Spain just drew a line in the sand, and it’s a line every European business leader should pay attention to. While Italy and a handful of other nations are scrambling to suspend the EU Emissions Trading System (ETS) to blunt a new surge in energy prices, Spain is leading a coalition of eight countries saying "don't you dare."
The tension is real. Middle East supply disruptions have sent gas prices screaming upward again. In 2026, we’re seeing a familiar panic. Some politicians think that if they just "turn off" the carbon price, everything gets cheaper and the voters stop complaining. They’re wrong. Spain, along with the Netherlands, Denmark, and five others, argues that killing the carbon market wouldn't just be a climate disaster—it would be an economic betrayal.
The Myth of the Quick Fix
Let’s be honest about what the EU ETS actually does to your bill. It’s a favorite scapegoat for populist leaders because "taxes" are easy to hate. But the data doesn't back the outrage. Right now, carbon permits represent only about 10% to 11% of the average European household electricity bill. In contrast, the pure cost of energy—mostly driven by volatile gas prices—makes up over 56%.
Suspending the ETS is like trying to fix a sinking ship by throwing a single life jacket overboard. It feels like you're doing something, but the water is still coming in.
Teresa Ribera, now the EU’s Executive Vice-President for a Clean, Just and Competitive Transition, put it bluntly: "Killing the carbon price is not going to send a positive message to anyone." She’s right. If we pause the market every time gas gets expensive, we tell investors that Europe’s word is worthless.
Penalizing the Early Movers
If you're a CEO who spent the last three years pouring millions into solar, wind, or green hydrogen because you saw the carbon price rising, how would you feel if the EU suddenly made pollution free again?
You’d feel robbed.
Spain’s joint paper with the "coalition of eight" points out that weakening the scheme "dramatically penalizes early movers." These are the companies that actually listened to the policy signals. They did the hard work to decarbonize. If the EU suspends the ETS, it effectively subsidizes the laggards who stayed hooked on gas while punishing the innovators. It’s the exact opposite of how a competitive market should work.
How Spain Already Won the Game
Spain isn't just talking; they’re winning. In the first half of 2025, Spain’s wholesale electricity prices were a staggering 32% lower than the EU average. They didn't do this by complaining about carbon prices. They did it by building so much wind and solar that they’ve effectively "decoupled" from gas.

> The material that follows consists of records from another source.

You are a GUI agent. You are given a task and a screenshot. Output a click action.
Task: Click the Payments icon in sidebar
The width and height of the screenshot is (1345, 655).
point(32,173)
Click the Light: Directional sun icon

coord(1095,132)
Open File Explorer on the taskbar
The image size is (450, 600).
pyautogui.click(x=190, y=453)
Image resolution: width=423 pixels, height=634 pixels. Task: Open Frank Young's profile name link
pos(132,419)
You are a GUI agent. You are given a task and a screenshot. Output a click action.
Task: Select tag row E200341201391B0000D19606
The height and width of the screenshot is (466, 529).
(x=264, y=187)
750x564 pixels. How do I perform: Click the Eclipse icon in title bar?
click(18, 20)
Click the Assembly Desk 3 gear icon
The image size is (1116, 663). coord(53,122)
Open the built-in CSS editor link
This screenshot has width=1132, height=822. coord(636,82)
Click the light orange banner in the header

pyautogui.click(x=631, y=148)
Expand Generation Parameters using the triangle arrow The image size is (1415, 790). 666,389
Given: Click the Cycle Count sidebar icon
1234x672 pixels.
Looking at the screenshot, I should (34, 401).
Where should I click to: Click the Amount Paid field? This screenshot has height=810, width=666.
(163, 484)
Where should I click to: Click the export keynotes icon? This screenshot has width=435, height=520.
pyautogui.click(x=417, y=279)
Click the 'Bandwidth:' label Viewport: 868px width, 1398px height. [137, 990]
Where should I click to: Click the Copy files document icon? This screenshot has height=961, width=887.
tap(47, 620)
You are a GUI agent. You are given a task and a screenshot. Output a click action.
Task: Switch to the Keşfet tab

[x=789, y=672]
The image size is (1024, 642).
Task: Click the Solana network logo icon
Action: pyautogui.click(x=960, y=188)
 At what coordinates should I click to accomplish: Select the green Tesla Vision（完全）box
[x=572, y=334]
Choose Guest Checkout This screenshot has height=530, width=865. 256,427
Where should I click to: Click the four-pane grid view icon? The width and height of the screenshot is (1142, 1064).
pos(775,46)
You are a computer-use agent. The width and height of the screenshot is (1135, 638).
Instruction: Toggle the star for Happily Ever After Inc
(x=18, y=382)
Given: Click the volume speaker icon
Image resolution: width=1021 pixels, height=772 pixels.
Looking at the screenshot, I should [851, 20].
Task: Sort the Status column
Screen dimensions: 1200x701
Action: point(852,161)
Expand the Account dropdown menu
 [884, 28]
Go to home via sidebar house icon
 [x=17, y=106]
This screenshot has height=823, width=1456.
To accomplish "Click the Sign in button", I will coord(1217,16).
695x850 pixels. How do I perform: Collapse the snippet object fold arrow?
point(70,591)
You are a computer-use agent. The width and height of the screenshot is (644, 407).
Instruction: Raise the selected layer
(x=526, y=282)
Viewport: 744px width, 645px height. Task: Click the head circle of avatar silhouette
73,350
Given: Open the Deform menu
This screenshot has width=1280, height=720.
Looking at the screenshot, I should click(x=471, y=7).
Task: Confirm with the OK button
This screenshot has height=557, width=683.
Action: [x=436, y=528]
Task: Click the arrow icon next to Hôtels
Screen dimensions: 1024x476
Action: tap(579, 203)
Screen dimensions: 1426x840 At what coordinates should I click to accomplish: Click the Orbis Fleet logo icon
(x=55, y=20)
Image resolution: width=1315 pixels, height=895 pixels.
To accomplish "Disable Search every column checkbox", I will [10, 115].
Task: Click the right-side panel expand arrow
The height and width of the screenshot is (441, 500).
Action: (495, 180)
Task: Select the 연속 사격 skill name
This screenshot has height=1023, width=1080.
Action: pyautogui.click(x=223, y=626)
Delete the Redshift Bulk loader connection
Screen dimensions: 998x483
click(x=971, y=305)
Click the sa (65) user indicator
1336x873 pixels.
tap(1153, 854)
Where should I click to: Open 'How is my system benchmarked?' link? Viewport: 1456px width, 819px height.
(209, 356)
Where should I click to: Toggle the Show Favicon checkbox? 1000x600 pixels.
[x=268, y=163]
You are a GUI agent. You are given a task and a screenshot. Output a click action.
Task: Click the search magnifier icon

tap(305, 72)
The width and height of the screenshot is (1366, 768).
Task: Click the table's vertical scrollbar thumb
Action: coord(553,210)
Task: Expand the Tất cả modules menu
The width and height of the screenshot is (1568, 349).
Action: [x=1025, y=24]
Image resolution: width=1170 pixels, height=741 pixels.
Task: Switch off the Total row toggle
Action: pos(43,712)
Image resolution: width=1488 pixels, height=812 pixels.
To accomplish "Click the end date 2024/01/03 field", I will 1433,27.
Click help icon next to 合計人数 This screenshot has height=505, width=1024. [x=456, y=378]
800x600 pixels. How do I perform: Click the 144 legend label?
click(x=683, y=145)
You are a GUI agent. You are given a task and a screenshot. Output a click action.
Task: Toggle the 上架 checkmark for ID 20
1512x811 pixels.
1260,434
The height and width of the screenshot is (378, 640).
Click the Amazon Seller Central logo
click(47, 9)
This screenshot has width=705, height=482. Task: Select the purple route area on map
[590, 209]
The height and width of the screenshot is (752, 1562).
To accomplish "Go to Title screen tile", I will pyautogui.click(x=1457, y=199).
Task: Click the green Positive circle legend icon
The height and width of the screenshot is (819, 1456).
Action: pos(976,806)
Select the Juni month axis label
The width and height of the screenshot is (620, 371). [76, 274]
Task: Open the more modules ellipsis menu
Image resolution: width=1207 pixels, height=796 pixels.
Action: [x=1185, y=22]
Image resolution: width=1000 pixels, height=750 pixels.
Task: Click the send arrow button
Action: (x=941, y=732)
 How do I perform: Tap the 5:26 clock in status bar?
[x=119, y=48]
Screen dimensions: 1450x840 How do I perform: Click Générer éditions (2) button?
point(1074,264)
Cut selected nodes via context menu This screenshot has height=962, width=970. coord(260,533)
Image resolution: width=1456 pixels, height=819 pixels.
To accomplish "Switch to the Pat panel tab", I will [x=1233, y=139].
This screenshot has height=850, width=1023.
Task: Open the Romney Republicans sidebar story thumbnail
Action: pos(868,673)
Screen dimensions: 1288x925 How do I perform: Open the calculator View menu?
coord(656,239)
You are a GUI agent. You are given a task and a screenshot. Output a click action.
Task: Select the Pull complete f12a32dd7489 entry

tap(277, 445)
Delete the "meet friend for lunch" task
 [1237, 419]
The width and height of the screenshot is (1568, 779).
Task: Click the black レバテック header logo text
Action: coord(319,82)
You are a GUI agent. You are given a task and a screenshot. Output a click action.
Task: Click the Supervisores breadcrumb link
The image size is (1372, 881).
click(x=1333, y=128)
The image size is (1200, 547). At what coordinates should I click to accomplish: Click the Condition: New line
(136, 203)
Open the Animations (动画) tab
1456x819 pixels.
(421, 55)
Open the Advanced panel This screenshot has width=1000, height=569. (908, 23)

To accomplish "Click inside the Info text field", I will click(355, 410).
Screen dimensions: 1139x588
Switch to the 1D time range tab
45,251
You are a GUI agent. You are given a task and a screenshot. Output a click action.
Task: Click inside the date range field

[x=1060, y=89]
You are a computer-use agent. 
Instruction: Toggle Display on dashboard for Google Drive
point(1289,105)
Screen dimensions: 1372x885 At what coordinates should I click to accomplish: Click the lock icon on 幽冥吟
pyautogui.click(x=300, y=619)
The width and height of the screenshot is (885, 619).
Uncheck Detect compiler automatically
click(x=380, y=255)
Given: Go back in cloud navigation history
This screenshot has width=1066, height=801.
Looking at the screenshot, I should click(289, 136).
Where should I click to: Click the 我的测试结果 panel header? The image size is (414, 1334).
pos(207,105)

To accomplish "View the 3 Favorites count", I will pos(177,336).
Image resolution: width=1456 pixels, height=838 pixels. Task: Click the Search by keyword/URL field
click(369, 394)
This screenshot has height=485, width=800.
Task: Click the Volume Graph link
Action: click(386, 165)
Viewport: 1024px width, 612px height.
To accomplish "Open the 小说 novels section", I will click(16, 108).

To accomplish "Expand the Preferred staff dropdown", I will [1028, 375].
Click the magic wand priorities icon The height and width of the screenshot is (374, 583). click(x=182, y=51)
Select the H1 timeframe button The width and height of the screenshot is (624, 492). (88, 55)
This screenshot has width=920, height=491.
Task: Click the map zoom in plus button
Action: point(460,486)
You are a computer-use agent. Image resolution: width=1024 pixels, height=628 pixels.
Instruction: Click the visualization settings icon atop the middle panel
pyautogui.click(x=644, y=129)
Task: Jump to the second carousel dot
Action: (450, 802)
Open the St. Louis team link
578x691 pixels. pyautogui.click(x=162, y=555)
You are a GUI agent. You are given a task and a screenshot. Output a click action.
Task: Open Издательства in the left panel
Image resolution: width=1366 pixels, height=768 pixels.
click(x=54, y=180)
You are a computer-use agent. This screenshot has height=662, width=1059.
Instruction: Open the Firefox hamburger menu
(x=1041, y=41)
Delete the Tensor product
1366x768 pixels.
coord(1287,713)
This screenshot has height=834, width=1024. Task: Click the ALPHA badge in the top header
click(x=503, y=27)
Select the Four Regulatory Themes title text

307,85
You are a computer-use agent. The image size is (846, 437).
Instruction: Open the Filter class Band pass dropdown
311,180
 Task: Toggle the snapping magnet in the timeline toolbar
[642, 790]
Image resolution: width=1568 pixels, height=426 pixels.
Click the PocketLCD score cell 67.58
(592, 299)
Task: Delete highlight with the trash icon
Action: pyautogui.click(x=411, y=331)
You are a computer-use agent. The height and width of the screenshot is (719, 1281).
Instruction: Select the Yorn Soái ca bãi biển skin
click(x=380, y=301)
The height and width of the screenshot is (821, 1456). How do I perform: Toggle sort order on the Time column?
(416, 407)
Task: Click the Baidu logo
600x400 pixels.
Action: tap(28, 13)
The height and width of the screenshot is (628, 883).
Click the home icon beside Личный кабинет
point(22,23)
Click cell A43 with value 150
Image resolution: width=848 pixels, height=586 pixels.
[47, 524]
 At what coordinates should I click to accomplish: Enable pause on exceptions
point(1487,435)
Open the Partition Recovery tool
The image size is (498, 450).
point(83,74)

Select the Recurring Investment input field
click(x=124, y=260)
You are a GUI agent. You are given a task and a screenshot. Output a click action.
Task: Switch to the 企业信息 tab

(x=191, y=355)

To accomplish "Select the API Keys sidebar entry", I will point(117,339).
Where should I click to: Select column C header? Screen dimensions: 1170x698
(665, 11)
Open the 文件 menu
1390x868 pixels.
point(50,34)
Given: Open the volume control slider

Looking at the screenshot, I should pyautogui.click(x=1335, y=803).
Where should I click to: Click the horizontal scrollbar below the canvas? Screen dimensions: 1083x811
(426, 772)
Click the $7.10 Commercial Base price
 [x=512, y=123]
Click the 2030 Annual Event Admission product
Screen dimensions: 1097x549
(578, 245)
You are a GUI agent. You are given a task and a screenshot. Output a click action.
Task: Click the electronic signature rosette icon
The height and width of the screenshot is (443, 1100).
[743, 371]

In 2026, gas only influenced Spanish electricity prices in about 15% of hours. Compare that to Italy, where gas still dictates the price 89% of the time. Italy is the one screaming for a carbon market suspension because they haven't done the homework Spain did.
By doubling wind and solar capacity since 2019, Spain has built a shield against global volatility. They’re proof that the solution to high energy prices isn't less carbon pricing—it's more renewable generation.
The Real Danger of Market Fragmentation
There’s a deeper risk here that rarely makes the headlines: the death of the Single Market. Europe cannot afford 27 different responses to a single energy shock. If Italy suspends its carbon obligations while Spain keeps theirs, the playing field for industrial competition becomes a mess.
We’ve seen this movie before. In 2022, the rush for "emergency measures" nearly broke the cohesion of the EU energy grid. Ribera and the Spanish delegation are essentially acting as the adults in the room, reminding Brussels that a predictable framework is the only way to attract the €1 trillion in investment needed for the transition.
What’s Actually Happening Next
The European Commission is hunting for "quick fixes" ahead of the March 19 summit, but they aren't looking at the ETS. Instead, expect to see:
- A push for gas price caps (which tackle the 56% of the bill, not the 11%).
- Accelerated "frontloading" of revenues from the new ETS2 (for buildings and transport) to help low-income households.
- More aggressive mandates for power grid interconnection so Spain can export its cheap green power to the rest of the struggling bloc.
Don't Fall for the Distraction
The debate over suspending the carbon market is a classic political distraction. It’s easier for a government to blame a "Brussels carbon tax" than to admit they failed to build enough transmission lines or wind farms over the last decade.
If you want to protect your business or your household from the next price spike, don't look for a carbon suspension. Look at the grid. Look at storage. Look at the countries like Spain that actually did the work. The carbon market is the only thing keeping the pressure on for a permanent fix to our fossil fuel addiction. Suspending it now would be a "huge mistake" that we’d all pay for later.
The best move for any energy-heavy operation right now isn't lobbying for a tax break; it’s locking in long-term Power Purchase Agreements (PPAs) based on the very renewables that are making Spain the energy envy of Europe.